The octagonal font is 15th-century. The tower has four bells, one from the same century and another from the 16th. Ellacombe apparatus is fitted to allow them to be rung without a team of bell-ringers. The royal arms of Queen Anne are dated 1714. Monuments include a large garlanded urn and obelisk to Margaret Blow (died 1755), which Orbach calls "exceedingly charming" and states is attributed to the renowned sculptor Henry Cheere.

==Churchyard and cemetery==
Grave markers in the churchyard date to the seventeenth century. There are numerous mounds in which bodies were buried one atop the other; in keeping with medieval custom, these double burials were always on the south side of a church "as no-one wanted the shadow of the Church to fall on his grave". According to legend, a pyramidal tombstone in the churchyard was contrived to prevent the deceased's wife from dancing on his grave.

Burials in the churchyard slowed to a trickle after the opening of the Box cemetery in 1858. The 1857 cemetery chapel, rectangular in plan with a north-west needle spire, is described as "unusually elaborate Gothic" by Historic England; it has stonework in contrasting colours and highly carved window tracery. The lodge at the entrance to the cemetery is of the same date and in similar style.

== Parish ==
At some point the benefice was united with Hazlebury and Ditteridge, although the parishes remain distinct. Today the parish is part of the Lidbrook Group, which also covers St John's church at Colerne.
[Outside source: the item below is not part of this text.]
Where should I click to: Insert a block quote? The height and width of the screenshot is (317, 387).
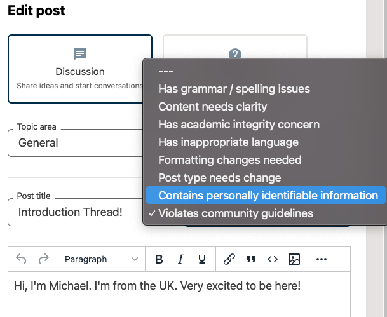pyautogui.click(x=251, y=259)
Rev. I. W. W. Horlock, vicar, built Box House c.1810–1820 for his own use: a substantial three-storey house with a pair of Ionic columns in front of an arched front door, surrounded by gardens. His son Rev. H Horlock continued to use it as the vicarage until his retirement in 1874; the house and later extensions are now used as offices. A mid-19th century house on Church Lane, also with three storeys, was then bought and continues in use as the vicarage.